Caliente: Not So Hot
By Hanna Aronovich in Food on Apr 18, 2006 2:17PM
Truth be told, when it comes to international fare, Chicagoist often chows down on a Patio burrito. So, when we headed over to Caliente (3910 N. Sheridan) for some Latin fare, we were excited to break out of the microwave-meal rut.
True to its name, Caliente was hot. As in stuffy. On the warm Friday night we dropped in, the restaurant’s air was thick and humid. The front door was open, but it proved to do little for circulation. And, although usually accepting credit cards, on the night Chicagoist dined, Caliente was cash only - which forced us to make an annoying trip to the ATM down the street.
The décor at Caliente is bright and festive. Yellow, orange, red and muraled walls covered in masks, metal mirrors and sunburst sculptures create a lively, but cozy atmosphere. Several dark wooden tables were scattered over the grey tiled floor. For secular Chicaogist, we couldn’t help but notice the religious candles (veladoras) on the tables and ornate crosses along the far back wall.
In its favor, the food at Caliente delivers. It’s authentic (tacos and enchiladas), but with a sophisticated flare. To start, Chicagoist ordered queso flameado, tequila-fired panela cheese and portabello mushroom served in a tortilla. The cheese was a rich and wonderful complement to the tender mushrooms. We played it safe with the tacos de pollo asado (grilled chicken breast tacos with lime), but were pleasantly surprised with the slightly spicy and citrus flavor, as well as the generous portions. And, although filling, our plate of goat cheese- and poblano-stuffed chicken breast, as recommended by our waitress, was licked clean. Our waitress was helpful and friendly, but between the spicy food and tropical climate, she had trouble keeping our water glasses full.

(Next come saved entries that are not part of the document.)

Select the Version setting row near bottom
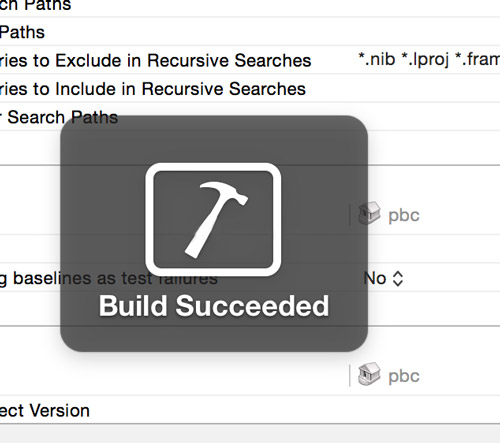The image size is (500, 443). point(250,410)
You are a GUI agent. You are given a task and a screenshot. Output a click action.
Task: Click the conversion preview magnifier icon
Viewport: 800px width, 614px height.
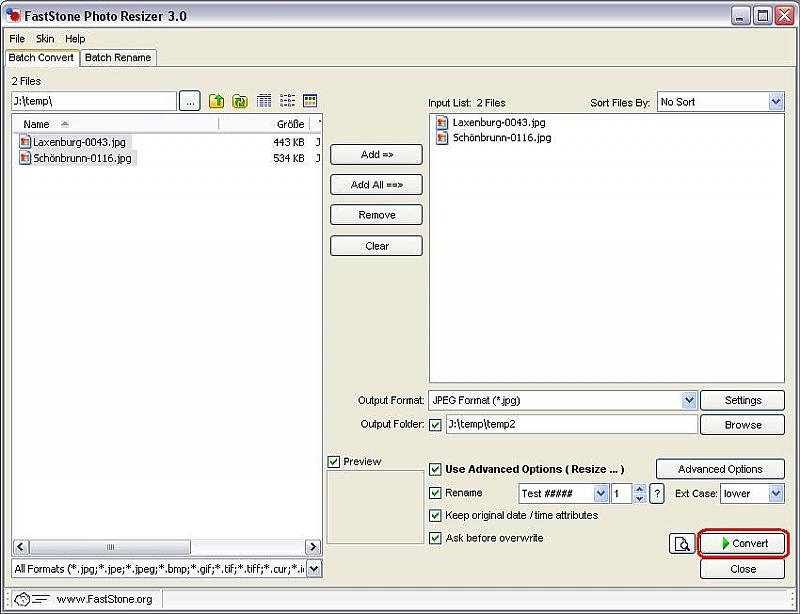pyautogui.click(x=682, y=544)
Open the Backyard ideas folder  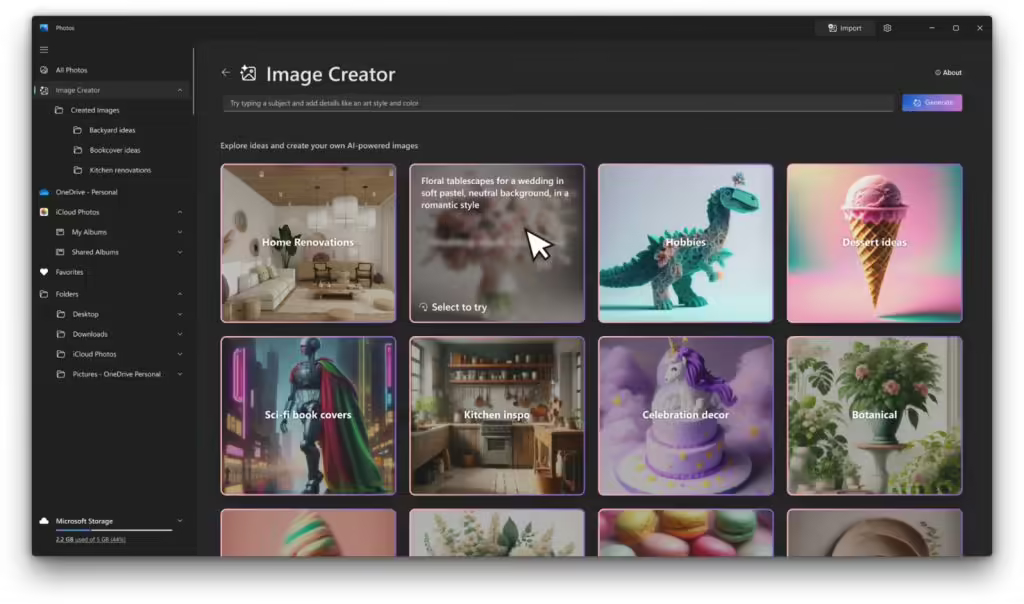click(x=112, y=130)
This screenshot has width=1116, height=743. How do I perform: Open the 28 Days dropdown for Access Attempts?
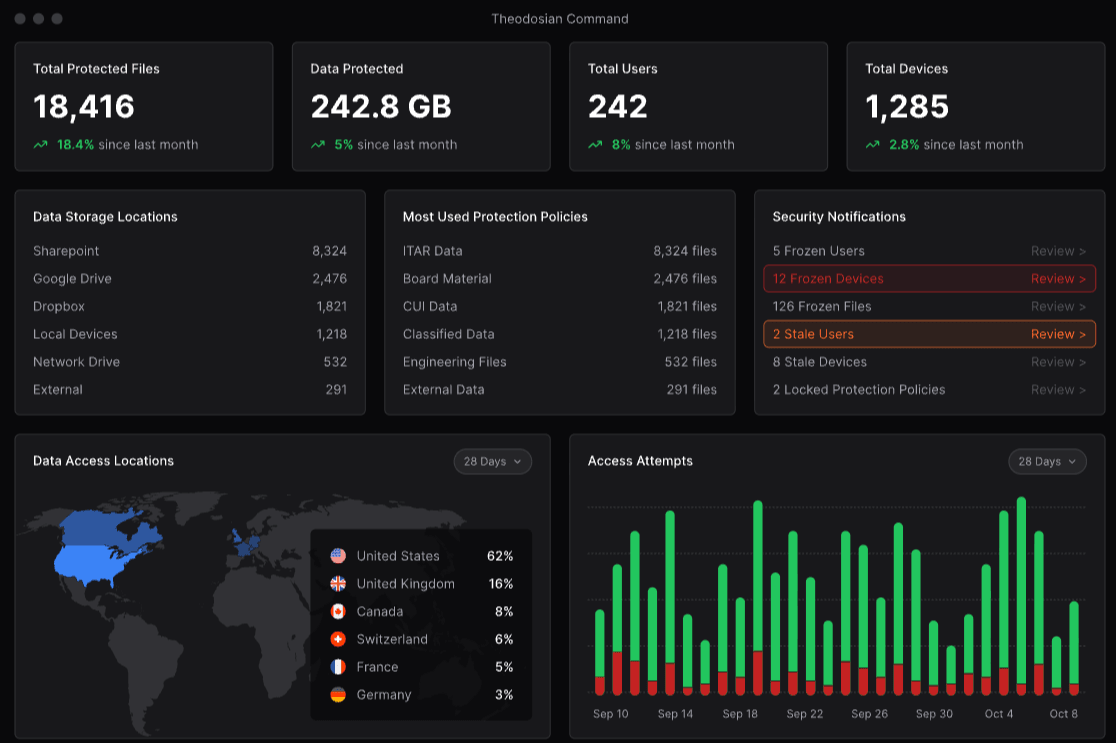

We were tempted by the Mexican hot chocolate and flourless chocolate cake, but even our dessert-loving appetites were satiated. Entrees range from about $15 to $20. With a BYOB policy and no corkage fee, Caliente makes for a cost-conscious, but lovely meal.
Although we’re lukewarm on certain aspects of Caliente, it had enough in its favor that we’d stop by again. Maybe then, the thermostat will be fixed.